Now at the end of his journey in Rice Pilaf, Partain and the rest of the group are training sophomore Naomi Noyes to take over as the new host this fall.
Partain and Gabel admire the unique strengths each member contributes to Rice Pilaf and are confident in their preparation for next year. They hope for Rice Pilaf's future to include hosting workshops with people outside of the group, being more involved with the Taylor community and continuing to strive for excellence in improvisation.
"I just want it to do so well all the time," Gabel said. "I want it to be like a staple to, once a month, there's a Rice Pilaf show. You have like a dollar in a jar that you save away for your Rice Pilaf - your four quarters. We just want people to come out and laugh and participate with us."
The last show of the year will be during finals week, called: Rice Pilaf Gives Back. This show is traditionally when Rice Pilaf gives their proceeds to bless others.
Past recipients of Rice Pilaf's generosity have included Wycliffe and Taylor's Peru spring break trip.
"The dollar that everyone's been giving us, we'll give back to them," Gabel said. "And then with the remaining money, we like to donate to some kind of fundraising trip or charity."

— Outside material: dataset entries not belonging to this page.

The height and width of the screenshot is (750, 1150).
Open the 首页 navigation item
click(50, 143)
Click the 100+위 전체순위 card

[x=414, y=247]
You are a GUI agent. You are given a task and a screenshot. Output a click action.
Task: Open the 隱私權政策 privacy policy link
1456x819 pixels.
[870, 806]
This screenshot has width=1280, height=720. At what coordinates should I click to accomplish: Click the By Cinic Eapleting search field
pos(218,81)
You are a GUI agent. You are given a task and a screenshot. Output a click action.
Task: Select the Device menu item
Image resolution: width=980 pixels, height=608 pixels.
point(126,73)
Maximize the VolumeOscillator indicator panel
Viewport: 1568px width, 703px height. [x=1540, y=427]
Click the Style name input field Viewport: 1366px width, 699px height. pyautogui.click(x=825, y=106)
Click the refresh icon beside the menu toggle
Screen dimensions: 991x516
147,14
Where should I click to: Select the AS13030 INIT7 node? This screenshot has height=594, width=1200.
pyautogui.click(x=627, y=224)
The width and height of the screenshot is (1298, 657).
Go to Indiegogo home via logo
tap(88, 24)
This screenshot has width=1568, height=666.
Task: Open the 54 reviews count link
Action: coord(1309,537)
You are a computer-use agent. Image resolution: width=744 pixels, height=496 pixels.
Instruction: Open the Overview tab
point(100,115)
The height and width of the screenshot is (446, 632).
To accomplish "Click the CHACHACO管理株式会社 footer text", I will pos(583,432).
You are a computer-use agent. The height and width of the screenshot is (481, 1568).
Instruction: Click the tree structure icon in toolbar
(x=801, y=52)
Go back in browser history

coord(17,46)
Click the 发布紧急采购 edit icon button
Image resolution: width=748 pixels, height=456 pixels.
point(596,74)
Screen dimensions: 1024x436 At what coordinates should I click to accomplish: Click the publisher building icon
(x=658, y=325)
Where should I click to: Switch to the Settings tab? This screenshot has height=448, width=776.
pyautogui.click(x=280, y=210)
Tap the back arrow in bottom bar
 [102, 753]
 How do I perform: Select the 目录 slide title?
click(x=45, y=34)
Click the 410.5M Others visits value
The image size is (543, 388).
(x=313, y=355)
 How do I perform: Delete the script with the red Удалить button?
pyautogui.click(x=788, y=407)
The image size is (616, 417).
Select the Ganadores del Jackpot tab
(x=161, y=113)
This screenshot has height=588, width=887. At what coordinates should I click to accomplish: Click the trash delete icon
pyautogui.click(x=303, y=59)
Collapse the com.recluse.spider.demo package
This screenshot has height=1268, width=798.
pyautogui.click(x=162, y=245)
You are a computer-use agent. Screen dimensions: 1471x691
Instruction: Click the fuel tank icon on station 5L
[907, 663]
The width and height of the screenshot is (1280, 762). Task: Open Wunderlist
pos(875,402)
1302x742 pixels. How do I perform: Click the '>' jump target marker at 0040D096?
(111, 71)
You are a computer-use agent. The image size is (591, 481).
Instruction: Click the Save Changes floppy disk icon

Rice Pilaf Gives Back will be senior-focused and held on the Tuesday of finals week at 9 p.m.
Rice Pilaf Seniors
Max Partain, film and media production - Most likely most likely to confuse the alphabet when making a joke, most likely to say that orangatang starts with an "A."
Paje Smiley, elementary education - Most likely to make a depressing joke that's really funny.
Nathan Mortensen, interpersonal and public communications - Most likely to smell good and most likely to scream during practice.
Marissa Gabel, elementary education - Most likely to be seen communicating with Partain during the show and to use any type of Minnesotan or New Jersey accent.